Die Studie zeigt auch, dass es um die Versorgung der Patienten nicht gut bestellt ist: Nur ein knappes Drittel der Befragten, die unter Gelenkschmerzen leiden, hatte vom Arzt ein Schmerzmittel erhalten. Von diesen hat wiederum ein Drittel die Medikamente regelmäßig genommen. 55% haben sie jedoch nur über wenige Tage oder Wochen genutzt. 20% der Betroffenen, die im zurückliegenden Jahr keine Schmerzmittel eingenommen hatten, klagten über schwere oder gar sehr schwere Schmerzzustände.

Thiem erklärt sich dies mit der Sorge der Patienten vor unerwünschten Wirkungen der Schmerztherapie. 60% der Studienteilnehmer, die im vergangen Jahr Schmerzmittel eingenommen hatten, gaben an, derartige Befürchtungen zu haben und ihre Medikamente daher nur zeitweise genommen zu haben. Allerdings haben nur 14% die Behandlung wegen tatsächlich aufgetretener Nebenwirkungen abgesetzt. Die Furcht vor Arzneimittelnebenwirkungen führt auch nicht dazu, dass nicht-medikamentöse Therapien häufiger zum Einsatz kommen – und das, obwohl z. B. Krankengymnastik nachweislich und nebenwirkungsfrei wirke, betonte Thiem. Doch nur ein Viertel der Schmerzbetroffenen gab an, in den zwölf Monaten vor der Befragung eine Physiotherapie oder andere nicht-medikamentöse Therapie erhalten zu haben.

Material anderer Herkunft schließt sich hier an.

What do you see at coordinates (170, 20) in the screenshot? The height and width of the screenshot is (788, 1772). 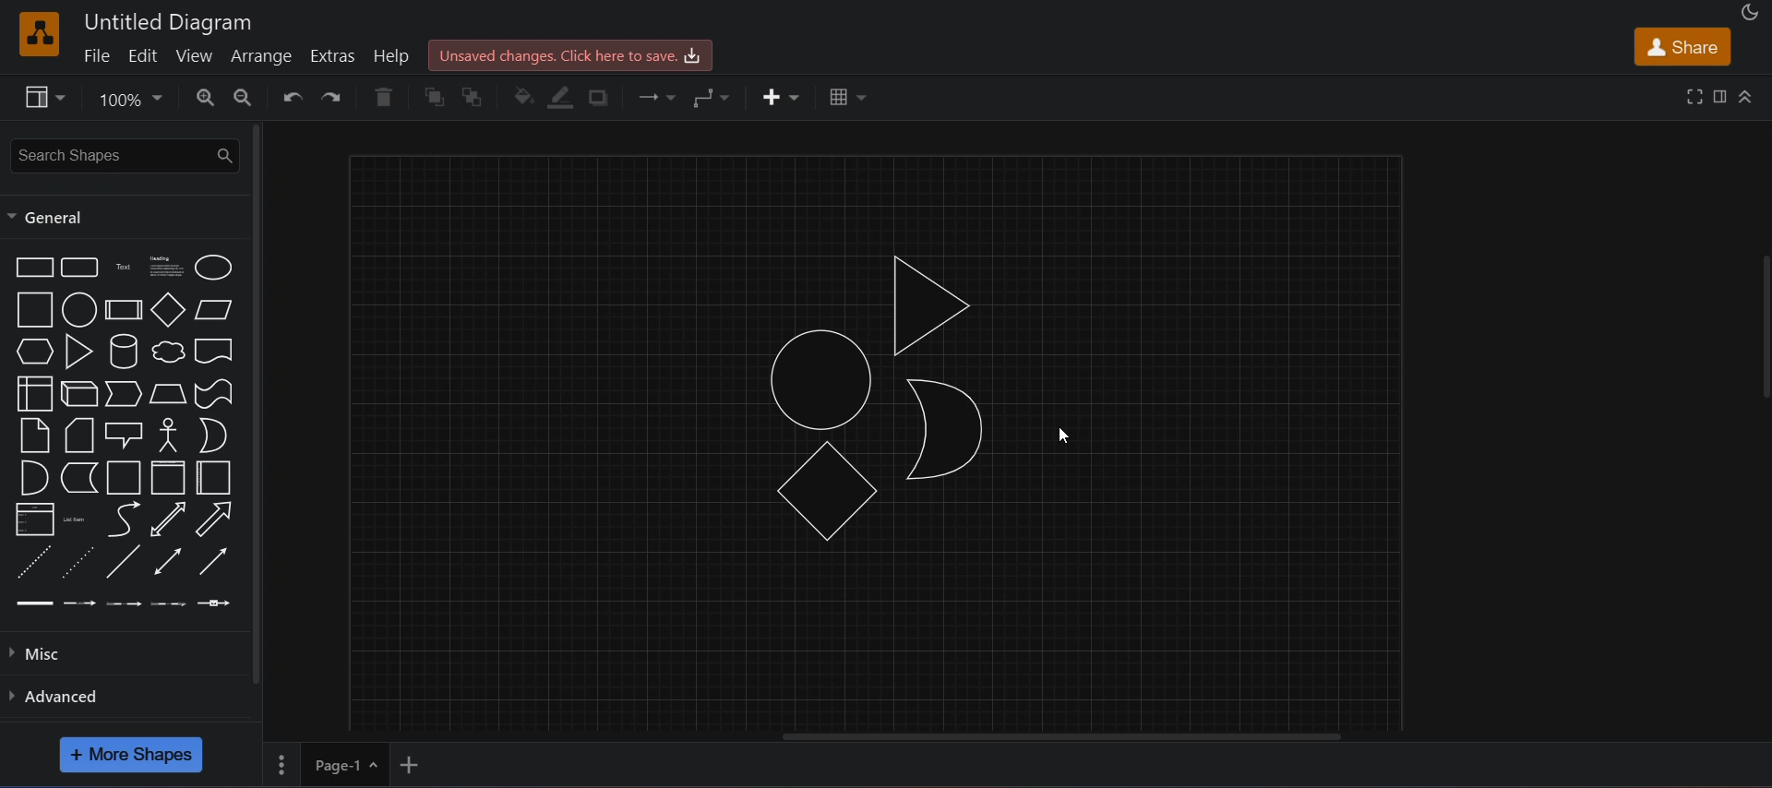 I see `untitled diagram` at bounding box center [170, 20].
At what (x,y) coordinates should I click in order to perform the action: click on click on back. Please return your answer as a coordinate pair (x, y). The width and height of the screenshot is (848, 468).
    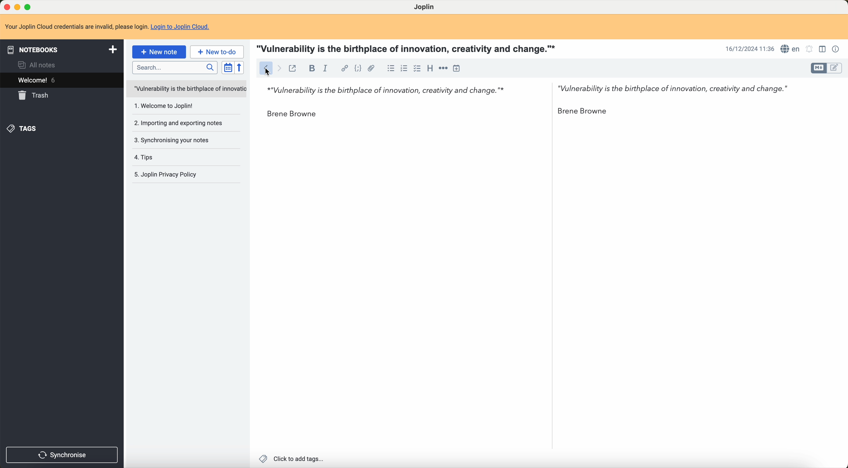
    Looking at the image, I should click on (265, 69).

Studie geht in die zweite Runde

Die HERA-Studie ist mit diesen Ergebnissen noch nicht zum Ende gelangt. In einem zweiten Studienabschnitt sollen alle Befragten, die über Hüft- oder Kniebeschwerden berichtet haben, kostenlos untersucht werden, um die Art der Beschwerden genauer zu bestimmen. Erwartet wird, dass bei 80 bis 90% der Patienten eine Arthrose die Ursache der Schmerzen ist.

Problemgelenk Knie

Ein gutes Drittel der Befragten gab an, dass ihnen das Knie am häufigsten Schmerzen bereitet. Die Arthrose scheint weiter verbreitet zu sein als bislang angenommen. Allerdings findet sie kaum Beachtung: die Schmerzen sind für Außenstehende nicht erkennbar sind, und die Krankheit verläuft nicht tödlich.